Top 10 Hedging Plants For Attracting Wildlife
There's nothing quite like being able to watch and admire wild birds flittering around in your own garden. From autumn onwards, providing food/shelter becomes even more important as food becomes rather scarce.
That being said, even a small garden can even provide a natural source of food for wildlife. Here's some of the best plants for attracting wildlife..
1. English Holly (Ilex Aquifolium)
Holly is one of the best plants for bringing wildlife into the garden, as it's prickly foliage acts as a security barrier, and the berries provide the perfect source of food.
Though the berries are often ripe and ready by autumn, birds will often wait to feed on them during winter, when there's very little food sources around. You will most often find Blackbirds, Song Thrushes, Fieldfares, and Redwings making themselves at home amongst Holly bushes.

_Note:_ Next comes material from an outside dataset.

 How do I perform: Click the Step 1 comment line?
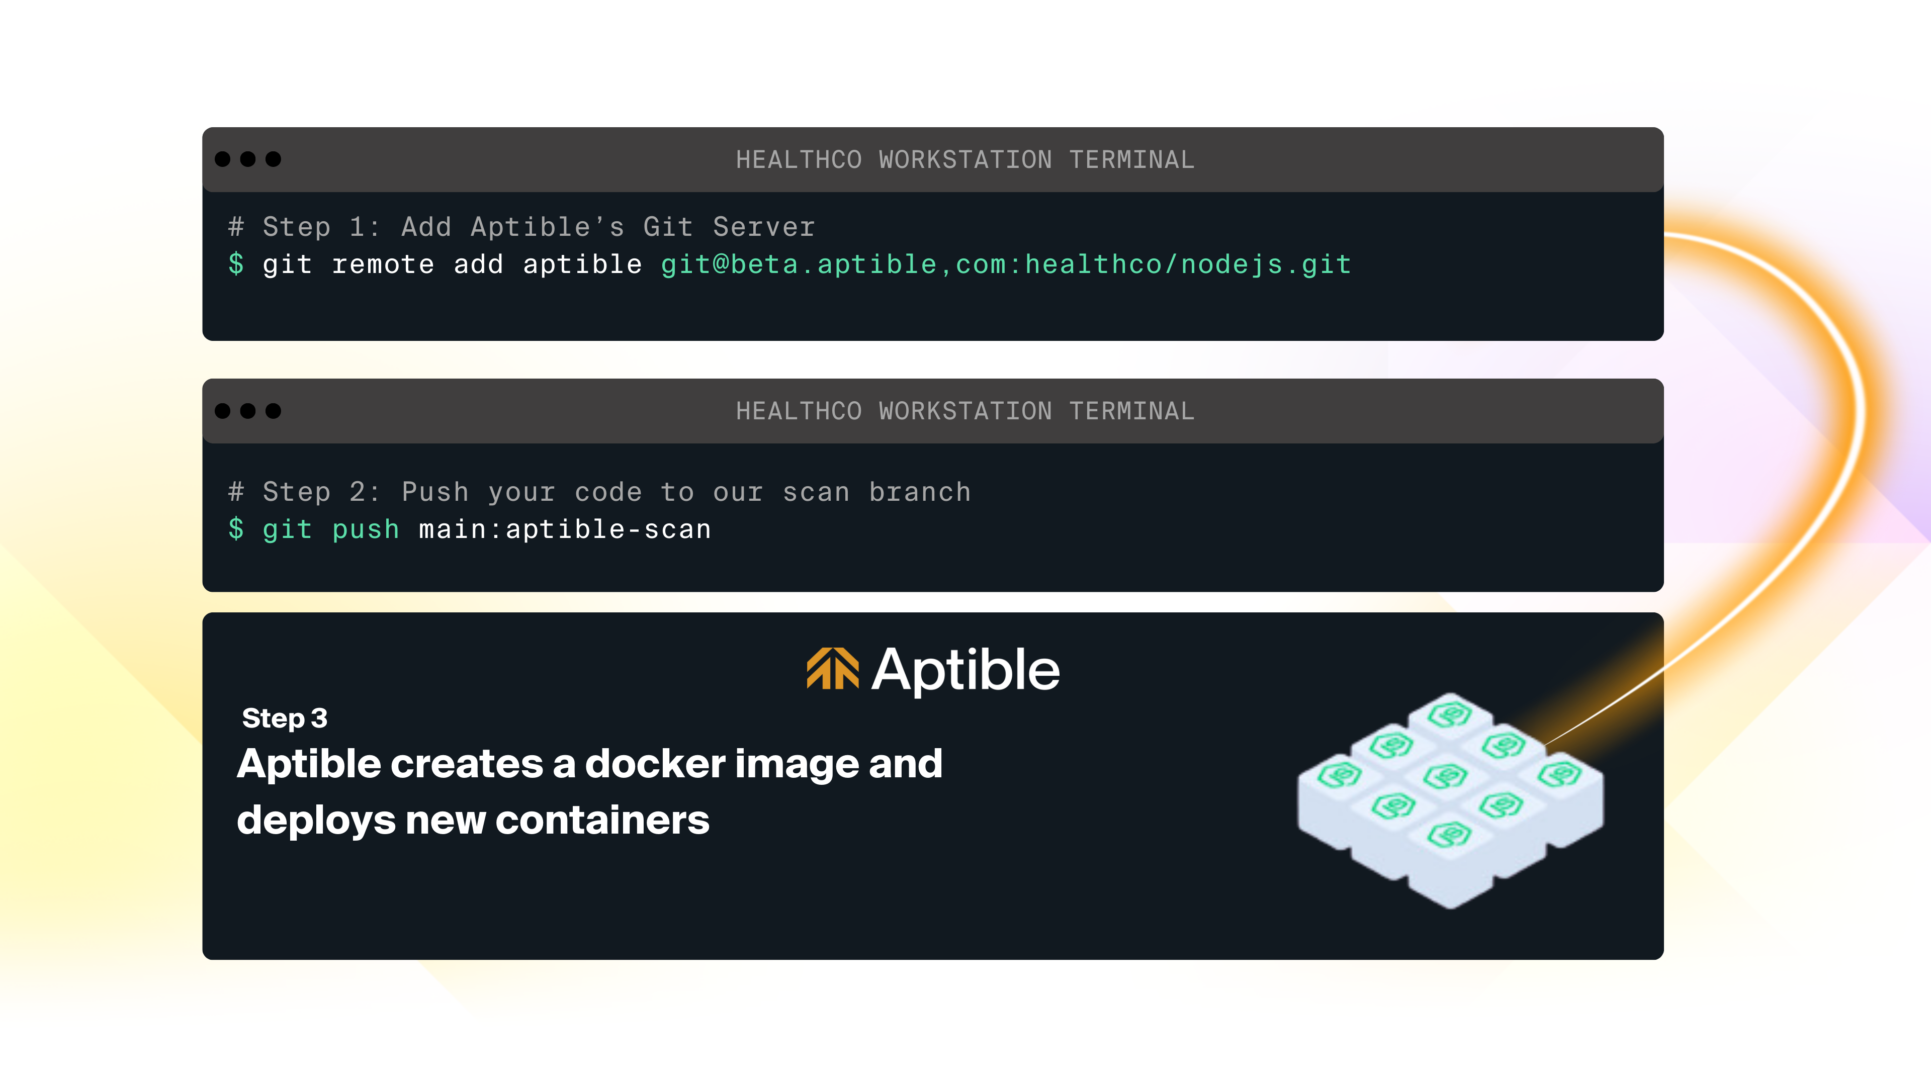click(522, 226)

2. Hawthorn (Crataegus Monogyna)
Hawthorn is yet another delightful plant that produces plenty of fruit during the colder months. The shiny haws will often be seen all the way through to March! Blackbirds, fieldfare, starlings, greenfinches, redwings, are some of the most common species found enjoying Hawthorn berries.
That in mind, Hawthorn doesn't only attract plenty of birds, but the leaves are the foodplant for many species of moth and caterpillars, which then provides food for baby birds in spring.
3. Irish Ivy (Hedera Hibernica)
During autumn, Ivy produces lots of flowers that will attract plenty of insects, which will then provide food for the wrens and robins.
Berries will then appear in the middle of winter, which are thoroughly enjoyed by blackbirds, jays, starlings, thrushes, and waxwings.
The leaves will also produce food for caterpillars, and will be seen as a great, safe shelter for birds!
4. Rowan/Mountain Ash (Sorbus Aucuparia)
Rowan trees will produce berries from late Summer to mid-autumn (from July to November). It's a popular tree, loved by many gardeners, which will particularly attract blackbirds and starlings.
5. Franchet Cotoneaster (Cotoneaster Franchetii)
Franchet Cotoneaster is known for its lovely evergreen leaves that are accompanied with pink-white flowers in May, following with rich orange-red coloured berries during autumn. These attributes make the plant perfect for attracting birds, and their habitats, who love to feed on the delicious berries during winter.
6. Guelder Rose (Viburnum opulus)
Viburnum opulus has flat clusters of white flowers during summer, which are followed with stunning red berries in autumn- something the birds thoroughly enjoy!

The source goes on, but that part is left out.